A rent strike, sometimes known as a tenants strike or a renters strike, is a method of protest commonly employed against large landlords. In a rent strike, a group of tenants agree to collectively withhold paying some or all of their rent to their landlords en masse until demands are met. This can be a useful tactic of final resort for use against intransigent landlords, but can carry risks for the tenants, such as eviction, lowered credit scores, and legal consequences.

Historically, rent strikes have often been used in response to various hardships faced by tenants, however, there have been situations where wider societal issues have led to such action.

==Strategy and causes==
Rent strikes are an example of collective direct action where tenants refuse to pay landlords rent as a leverage of bargining power. Rent strikes can occur due to any number of unaddressed issues facing tenants, such as high or rising rent costs; poor, unsafe, or unhygienic living conditions; precarity and housing insecurity; and unfair or abusive landlords. They may also occur to achieve a change in policy or broader political goals, such as civil and political rights struggles, or an increase in social housing.

Rent strikes are often undertaken by organised groups such as tenants unions. In these cases, tenant unions may establish a strike fund or other form of crowdfunding to help support strikers, particularly against legal threats. Rent strikes may also be undertaken on an informal basis, with some instances seeing tenant unions formed as a result of the action. Some trades unions have been known to support rent strikes.

===Rolling rent strike===
A rolling rent strike is a form of rent strike, which involves paying or not paying rent on a month by month basis. This was in contrast to previous tactics where rent was either completely withheld or paid monthly into an escrow account while on strike.

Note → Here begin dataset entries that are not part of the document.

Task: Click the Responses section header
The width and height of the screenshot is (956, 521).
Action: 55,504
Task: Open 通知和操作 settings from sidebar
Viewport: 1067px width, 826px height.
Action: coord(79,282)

This strategy was devised by Lester Evens and Richard Levenson, two lawyers closely affiliated with the Met Council, the strategy was intended to force pressure on landlords, by creating conditions with which a landlords willingness to negotiate could determine whether they received or lost rents. Which in some cases was shown to be successful in increasing the bargaining power of strikers. The tactic was also used to delay and hinder the effectiveness of court proceedings against strikers. When ordered to pay rent in escrow by courts, the tenants would instead pay a months rent to the landlord and then withhold the next months rent.

==History==

Some of the earliest evidence of collectively withholding rent comes from the 15th century, where it was noted in arrears lists as quia tenentes negant solvere, (lit. 'because the tenants refuse to pay').

Documentation of rent strikes increased going into the late 19th and early 20th century. Increasing industrialisation and urbanisation saw increased disputes between landlords and tenants. In response to an increasing frequency of rent strikes, landlords in some areas retaliated by forming associations of landlords, such as in Berlin and Stockholm.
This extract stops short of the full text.